From the World Humanitarian Summit blog.
Community-Based Aerial Humanitarian Robotics
Forming UAViators — the Humanitarian UAV Network
The community-based humanitarian UAV training in Nepal is only the latest in a series of events across the world over the past few years which have brought aerial robotics to the brink of mainstream acceptance as a tool for humanitarian and development assistance. During the response to Typhoon Haiyan I helped the Danish company Danoffice, which produces the Huginn X-1 quadcopter, find ways to put their tools to use for damage assessment in the cities of Tacloban, Carigara and others. I was stunned as I scanned the skies that many similar but largely unconnected and uncoordinated experiments were underway throughout the Philippines. A vibrant new community of humanitarian innovation and practice was taking flight.
It was this same type of experience that motivated Patrick in the wake of Typhoon Haiyan to form UAViators as a way to convene this distributed but like-minded community around a shared vision of the potential for UAVs to improve crisis response and community resilience. Diverse UAV deployments in Haiti, Vanuatu, Bhutan, parts of Africa, and many other places in the years since Typhoon Haiyan, have been field testing the technologies, solving the Big Data problems posed by massive new sources of high-resolution imagery, and coalescing around a set of standards and practices to ensure that these tools are used ethically, safely and effectively.

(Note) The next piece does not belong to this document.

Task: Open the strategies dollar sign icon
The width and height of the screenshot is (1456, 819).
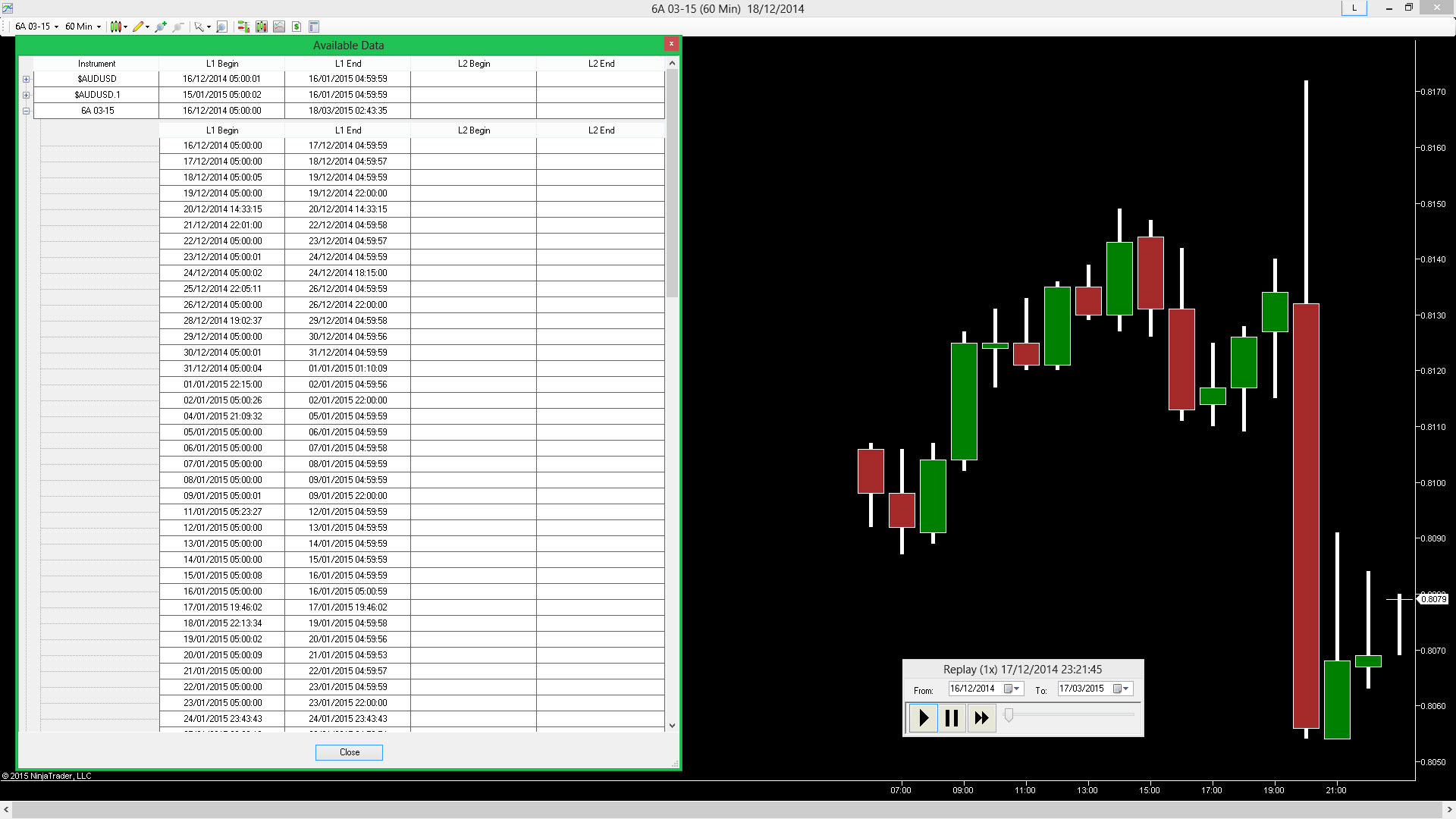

The Humanitarian UAV Code of Conduct
Perhaps the single greatest accomplishment of UAViators to date, with significant implications for discussions at the World Humanitarian Summit about humanitarian response technologies, frameworks and standards, has been the creation and refinement of the Humanitarian UAV Code of Conduct. The Code of Conduct is an openly conceived, voluntarily adopted and collaboratively written document which establishes the basis for how small aerial robotics can be integrated into humanitarian response without endangering lives, threatening privacy or causing more problems than they solve. Patrick and I strongly encourage everyone interested in this field to take the time to read and respond to the Code of Conduct, and then to join us in the UAViators network as we work to create a future where rapid advances in robotics technologies help to make communities throughout the world more capable of improving their health and well-being, reducing their vulnerabilities and strengthening their capacity to withstand the mounting crises of our fragile and turbulent planet.